Starting at the line that contains "For every named", set down each line exactly until the records end, keeping both ends and adding nothing.

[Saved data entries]

++++++++++++++++++++

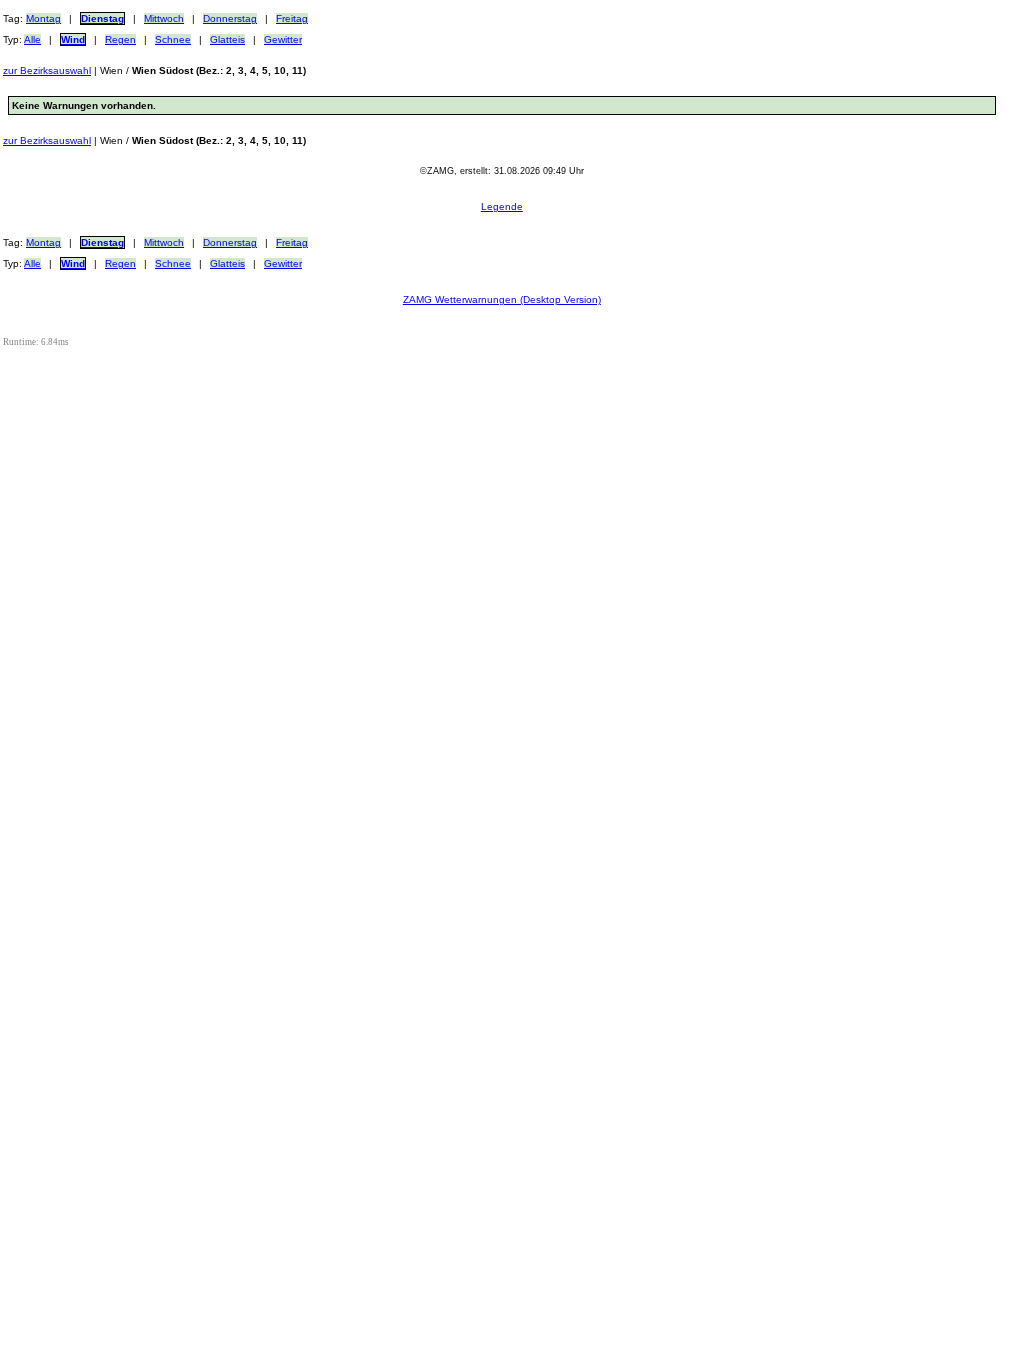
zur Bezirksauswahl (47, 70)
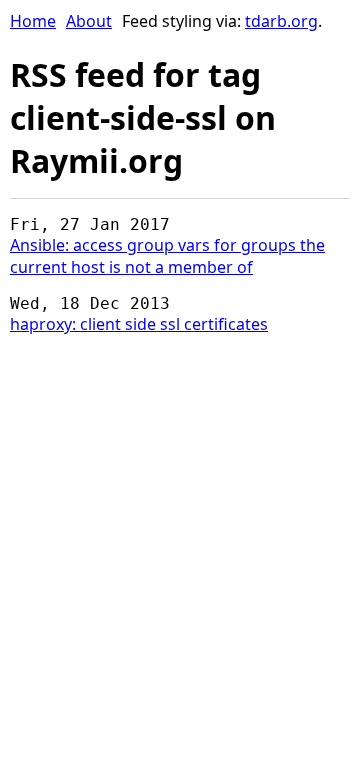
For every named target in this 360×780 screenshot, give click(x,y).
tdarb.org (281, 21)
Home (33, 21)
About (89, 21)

++++++++++++++++++++

Task response.
For every named target in this 360×780 screenshot, give click(x,y).
tdarb.org (281, 21)
Home (33, 21)
About (89, 21)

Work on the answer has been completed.